Say hello to Li-Fi, a new method to transfer high speed data wireless within your confined working spaces without radio interference.

This method uses visible spectrum to transmit data by a light source e.g. a LED bulb, internet connection and a photo detector.

It was tested this week by Estonian start-up Velmenni, in Tallinn.
Velmenni used a li-fi-enabled light bulb to transmit data at speeds of 1Gbps. Laboratory tests have shown theoretical speeds of up to 224Gbps.
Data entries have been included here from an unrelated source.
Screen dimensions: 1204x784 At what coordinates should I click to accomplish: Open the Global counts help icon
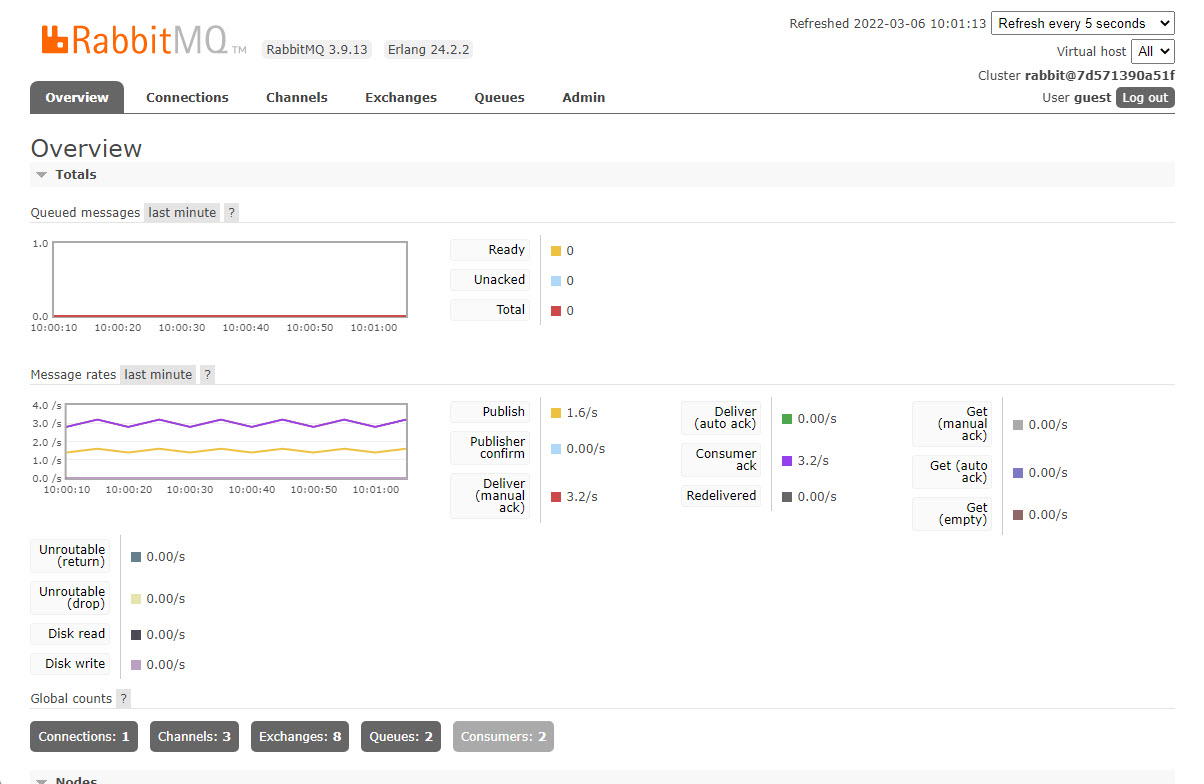click(x=123, y=698)
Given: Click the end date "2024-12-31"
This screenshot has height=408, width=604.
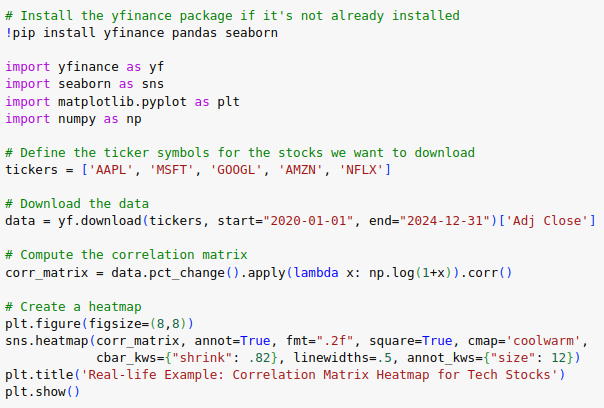Looking at the screenshot, I should coord(445,221).
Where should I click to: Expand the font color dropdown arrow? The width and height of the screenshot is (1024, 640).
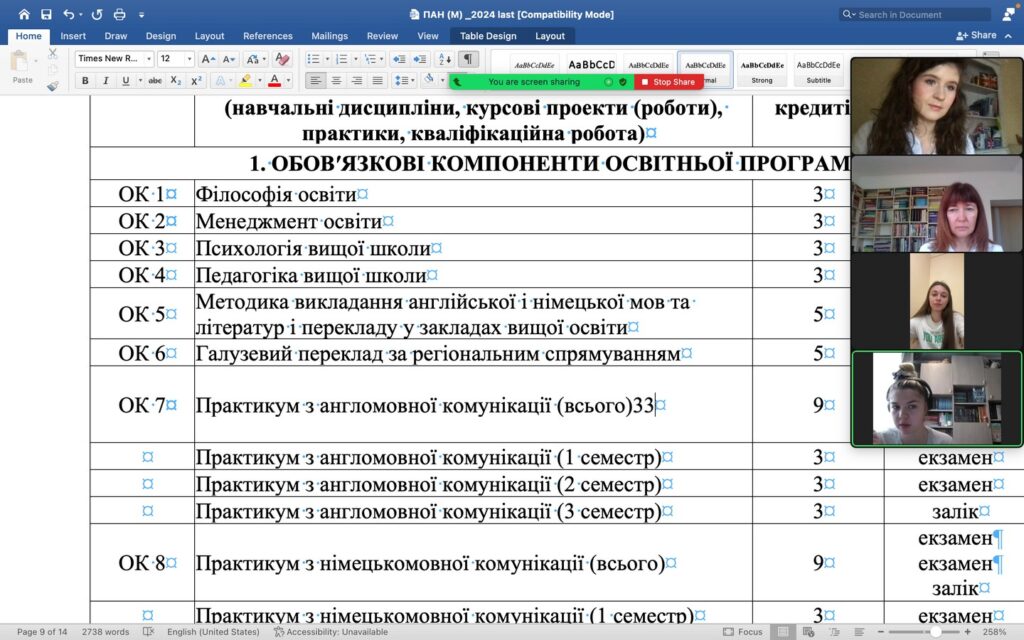288,81
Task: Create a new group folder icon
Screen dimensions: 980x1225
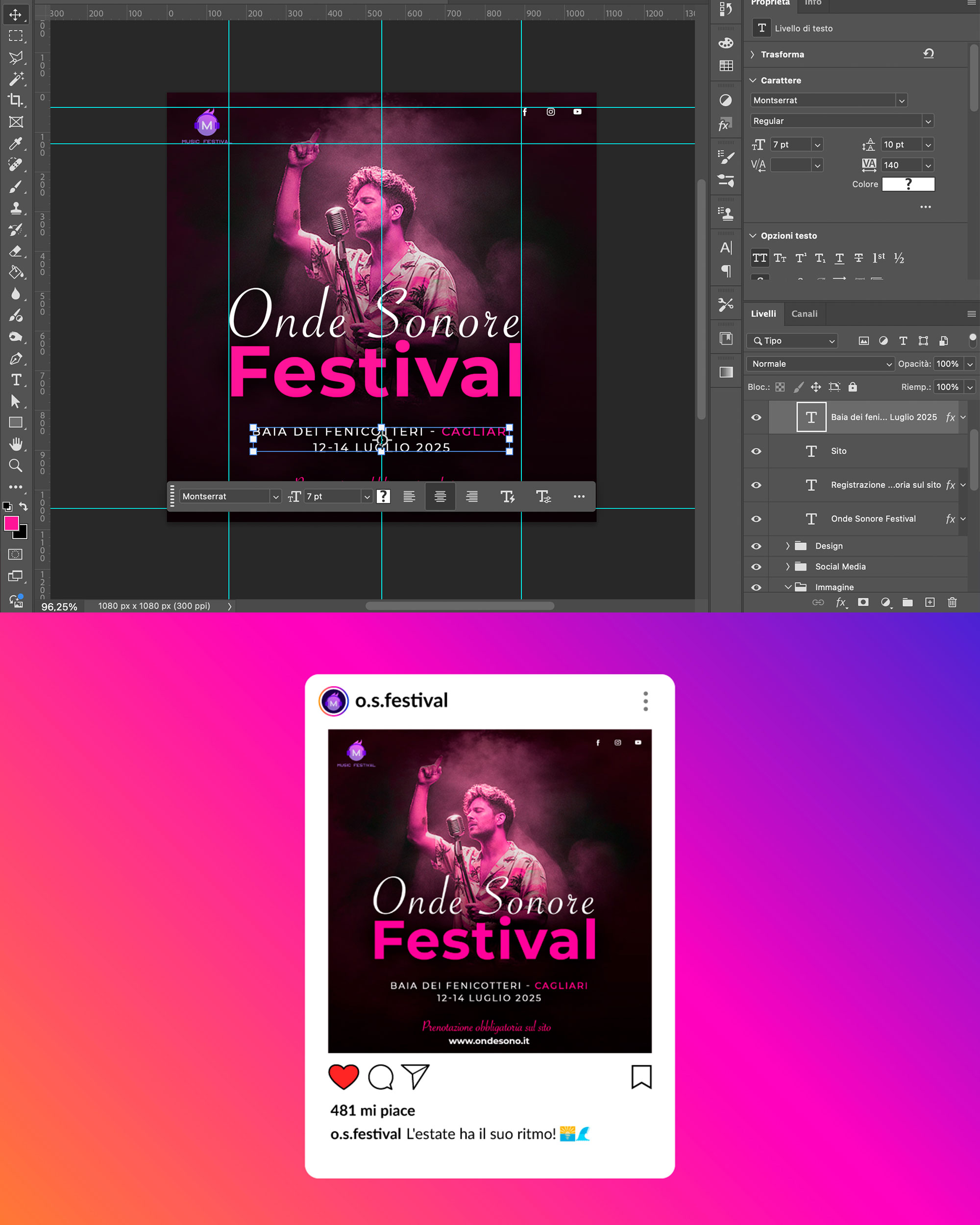Action: pos(907,602)
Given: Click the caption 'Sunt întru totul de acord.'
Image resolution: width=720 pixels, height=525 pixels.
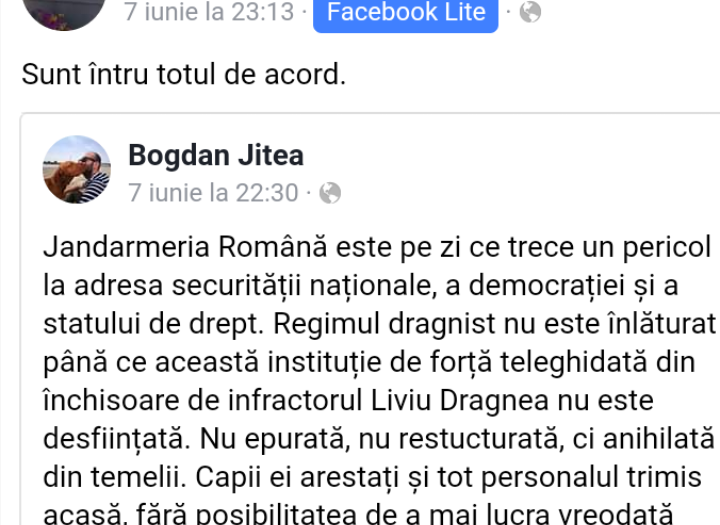Looking at the screenshot, I should tap(184, 74).
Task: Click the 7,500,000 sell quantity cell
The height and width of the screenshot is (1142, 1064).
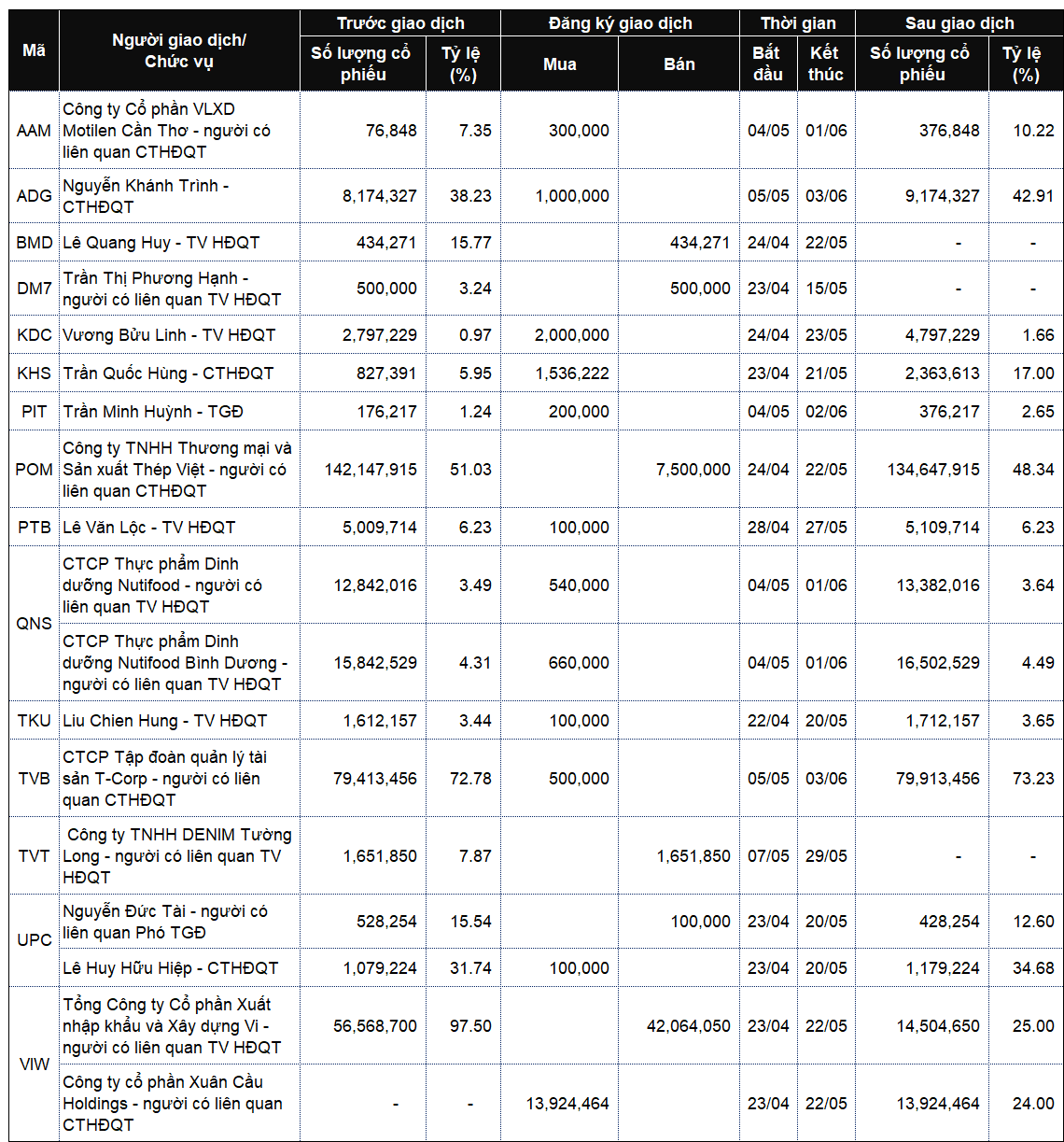Action: point(679,470)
The term li-fi was first coined by Prof Harald Haas from Edinburgh University, who demonstrated the technology at a Ted (Technology, Entertainment and Design) conference in 2011.
The advantages of this technology is that a light bulb could a wireless hotspot and it does not interfere with other radio signals, so could be utilised on aircraft and in other places where interference is an issue.
While the spectrum for radio waves is in short supply, the visible light spectrum is 10,000 times larger, meaning it is unlikely to run out any time soon.

The drawback is that the signal  cannot travel across wall and deployed outdoors in direct sunlight (since it uses light source). Mirrors would also interfere with the signal too.  This technology would supplement wi-fi networks, such as in congested urban areas or places where wi-fi is not safe, such as hospitals.